WHAT THIS TASK INVOLVES — Please return all of the records verbatim, with the pictures omitted.

DATA TO PROCESS —
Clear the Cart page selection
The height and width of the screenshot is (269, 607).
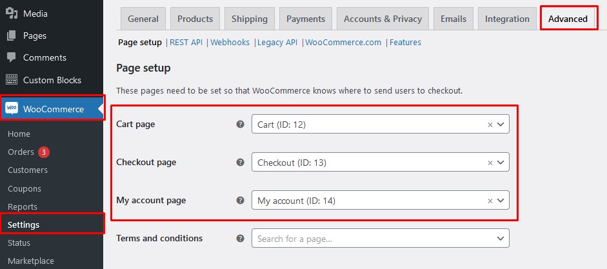click(x=490, y=125)
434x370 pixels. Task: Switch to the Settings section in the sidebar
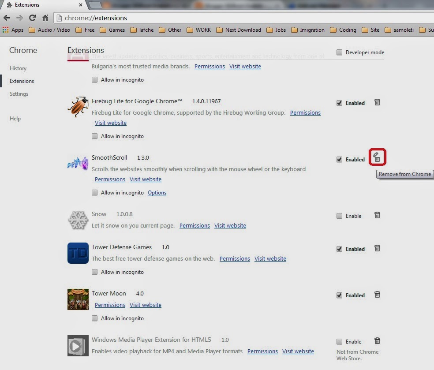pyautogui.click(x=19, y=93)
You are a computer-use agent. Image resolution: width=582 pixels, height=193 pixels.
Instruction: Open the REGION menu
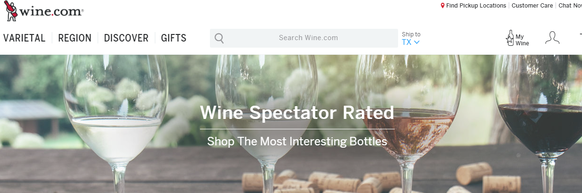75,38
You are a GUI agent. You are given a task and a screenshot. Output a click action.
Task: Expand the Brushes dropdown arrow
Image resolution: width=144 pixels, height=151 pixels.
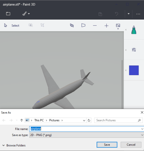(29, 14)
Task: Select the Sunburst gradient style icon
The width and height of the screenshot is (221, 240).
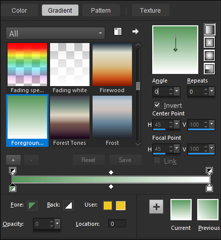Action: (x=209, y=56)
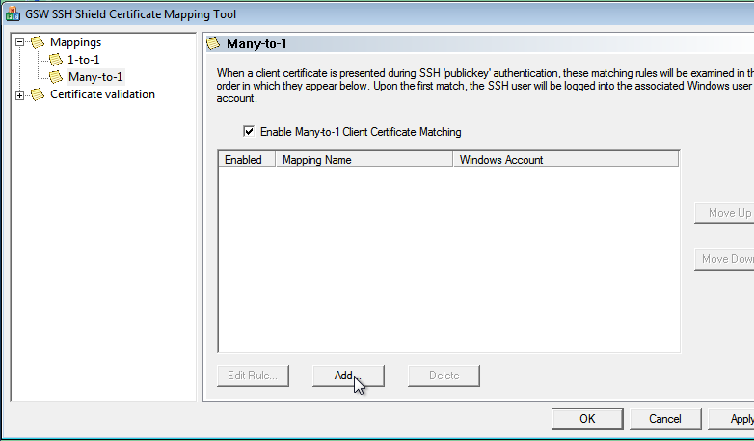
Task: Click the GSW SSH Shield title bar icon
Action: tap(13, 14)
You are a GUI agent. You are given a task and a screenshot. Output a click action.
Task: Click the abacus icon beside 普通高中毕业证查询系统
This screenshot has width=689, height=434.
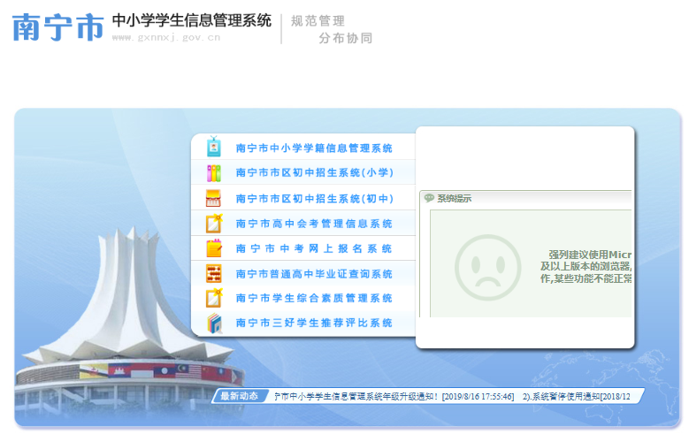(213, 273)
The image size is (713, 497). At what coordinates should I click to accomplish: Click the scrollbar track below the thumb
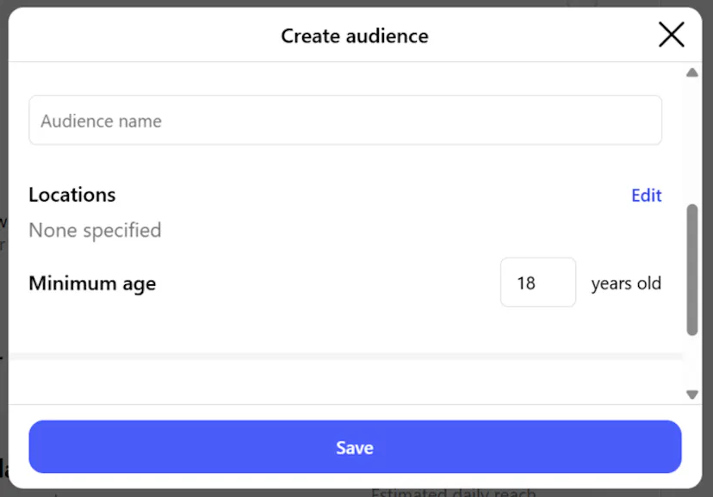[691, 362]
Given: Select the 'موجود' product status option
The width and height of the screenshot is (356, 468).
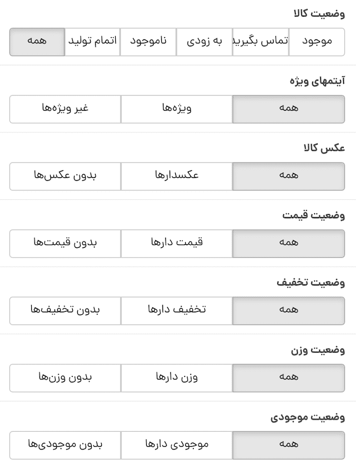Looking at the screenshot, I should tap(317, 42).
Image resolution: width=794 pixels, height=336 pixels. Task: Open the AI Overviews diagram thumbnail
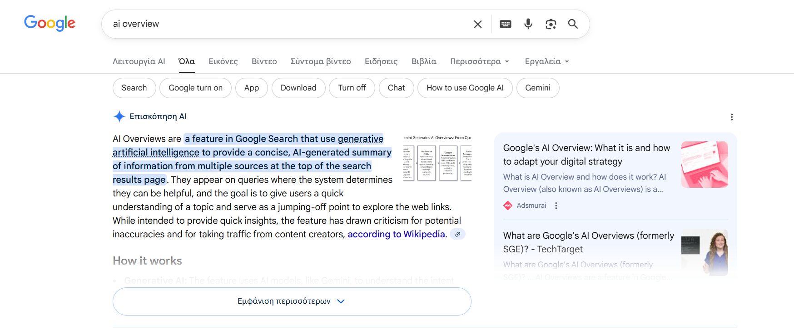click(437, 158)
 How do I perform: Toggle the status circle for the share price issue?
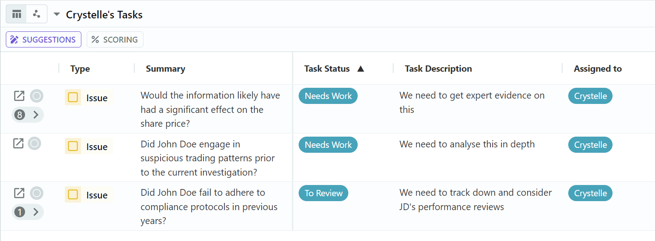(37, 96)
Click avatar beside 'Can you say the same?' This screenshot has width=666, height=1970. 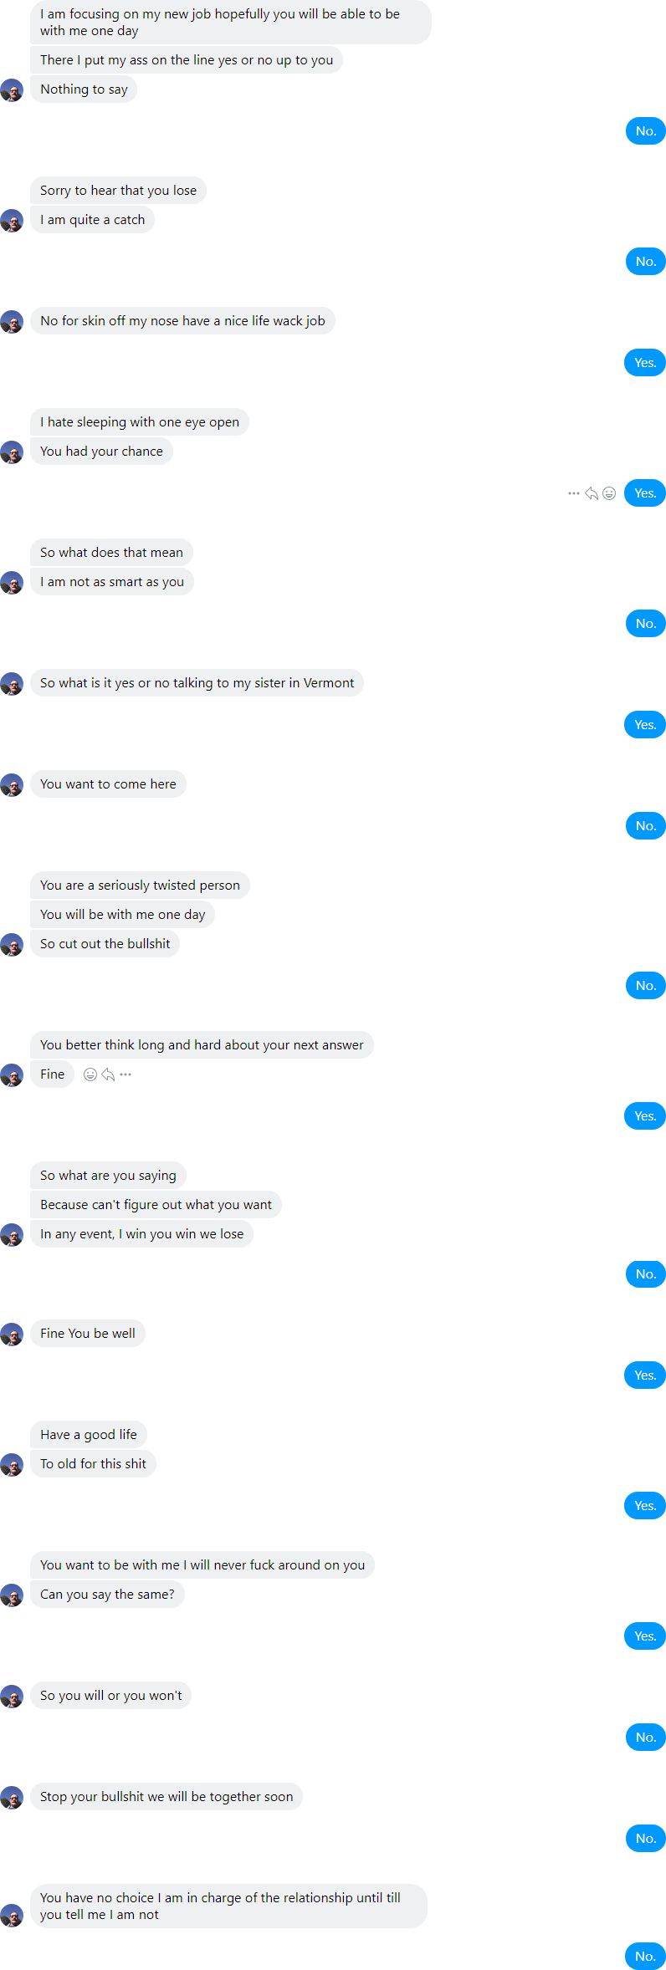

EXPECTED ANSWER —
Clear the Cart page selection
The height and width of the screenshot is (269, 607).
click(x=490, y=125)
434x370 pixels. Task: Switch to the Settings section in the sidebar
pyautogui.click(x=19, y=93)
You are a computer-use agent. Image resolution: width=582 pixels, height=193 pixels.
Instruction: Open the REGION menu
75,38
You are a GUI agent. You are given a task and a screenshot. Output a click action.
Task: Expand the Brushes dropdown arrow
Image resolution: width=144 pixels, height=151 pixels.
(29, 14)
Task: Select the Sunburst gradient style icon
The width and height of the screenshot is (221, 240).
Action: (x=209, y=56)
Task: Click the GSW SSH Shield title bar icon
Action: tap(13, 14)
You are a GUI agent. You are given a task and a screenshot. Output a click action.
Task: Click the abacus icon beside 普通高中毕业证查询系统
This screenshot has width=689, height=434.
(213, 273)
The image size is (713, 497). At what coordinates should I click to accomplish: Click the scrollbar track below the thumb
[691, 362]
Given: Select the 'موجود' product status option
The width and height of the screenshot is (356, 468).
Looking at the screenshot, I should tap(317, 42).
Image resolution: width=794 pixels, height=336 pixels. Task: Open the AI Overviews diagram thumbnail
click(437, 158)
 How do I perform: Toggle the status circle for the share price issue?
(37, 96)
Click avatar beside 'Can you say the same?' This screenshot has width=666, height=1970. 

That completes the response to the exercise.